13 nov 2010

Derramemos o coração diante de Deus

No Evangelho de hoje, o grande tema da liturgia é a oração. Jesus conta uma parábola para nos explicar o comportamento que devemos ter para com Deus, pois Ele possui uma característica muito interessante: Ele quer ser “importunado” pelos Seus filhos. Ora, se aquele juiz não temente a Deus soube atender ao pedido daquela viúva, simplesmente para não ser mais perturbado por ela, quanto mais nós seremos atendidos pelo Altíssimo, sendo que Ele é tomado de amor, compaixão e misericórdia por cada um de nós, se a Ele recorrermos com confiança.

Mas precisamos confessar uma coisa: não é fácil rezar! Aliás, rezar é uma das coisas mais difíceis para o cristão, simplesmente pelo fato de trazermos, dentro de nós, fruto do pecado original, uma indisposição para isso. Todavia, é fundamental que venhamos, num primeiro momento, entender o que, verdadeiramente, significa oração. E o que é oração? Para responder a esta pergunta, somos convidados para recorrer à definição de Santa Teresa D’Avila sobre o assunto: oração é um diálogo entre duas pessoas que se amam. Ana, a mãe de Samuel (I Sm 1,1ss) também traz uma definição espetacular do que é oração, quando interpelada pelo sacerdote Heli, quando a questiona sobre sua atitude – aparentemente – estranha no templo: “Meu senhor, eu simplesmente derramo a minha alma na presença do Senhor”, afirma ela.
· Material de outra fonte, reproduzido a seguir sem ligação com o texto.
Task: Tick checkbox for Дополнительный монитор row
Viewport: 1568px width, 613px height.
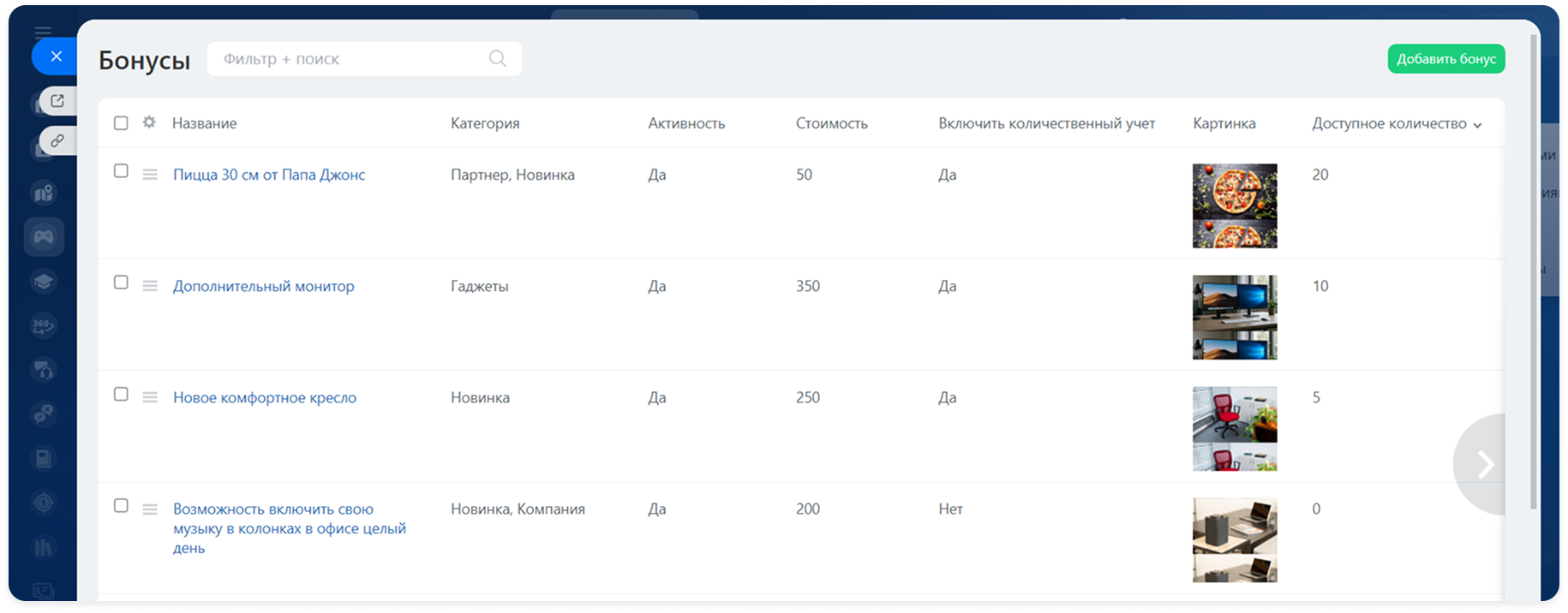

A atitude dos maiores homens e mulheres da Sagrada Escritura também no revela sobre o que é oração, pois sempre tiveram a coragem de rasgar as vestes na presença de Deus, ou seja, tinham a coragem de rasgar o coração, arrancar as máscaras e desnudarem-se diante d’Ele numa profunda transparência e verdade. Isso é oração.

Ora, se oração é intimidade diante de Deus, é rasgar o coração diante d’Ele, é derramar a alma diante do altar d’Ele, aqui está o grande motivo pelo qual não conseguimos rezar. Por quê? Porque somos acostumados a ir para a oração e querer colocar máscaras diante de Deus Pai, pois achamos que Ele vai nos atender se formos “bonzinhos”, pois o mundo só aceita “os bonzinhos”, aqueles que não possuem dificuldades. Por essa razão, para sermos aceitos pelas pessoas, nós precisamos disfarçar nossas misérias e pecados; o mesmo comportamento temos diante de Deus Pai.

E aí está o ponto pelo qual não somos atendidos por Deus: queremos usar máscaras diante d’Ele. Os Padres do Deserto vão dizer que a alma da oração não é a piedade – estar inteiro na oração; isso é consequência dessa  prática [oração]. A alma da oração não é a fidelidade – todos os instantes, momentos e dias, estou em oração; isso também é consequência. Para os Padres de Deserto, a alma da oração é a verdade, ou seja, tudo aquilo que está dentro de nós, que não temos a coragem de partilhar com ninguém. Aliás, o Senhor quer conversar, neste diálogo de amor , sobre tudo aquilo que não veio d’Ele, ou seja, nossas misérias, nossos pecados.

Tudo aquilo que temos de bom, de virtudes e talentos em nós, na oração, o Senhor quer que, no máximo, venhamos a agradecer e colocar tudo isso a serviço dos irmãos. O que Ele quer conversar conosco é sobre aquilo que não veio d’Ele: nossas misérias, nossos pecados, nossas feridas, pois Ele quer transformar tudo isso em carisma, em dom, em vida para a vida dos outros. Para isso, é preciso rasgar o coração e suplicar com confiança, pois a confiança é a mãe da oração; a confiança é este vaso que colhe a misericórdia de Deus, a qual se derrama do Coração Misericordioso de Jesus, do Seu lado aberto da cruz redentora.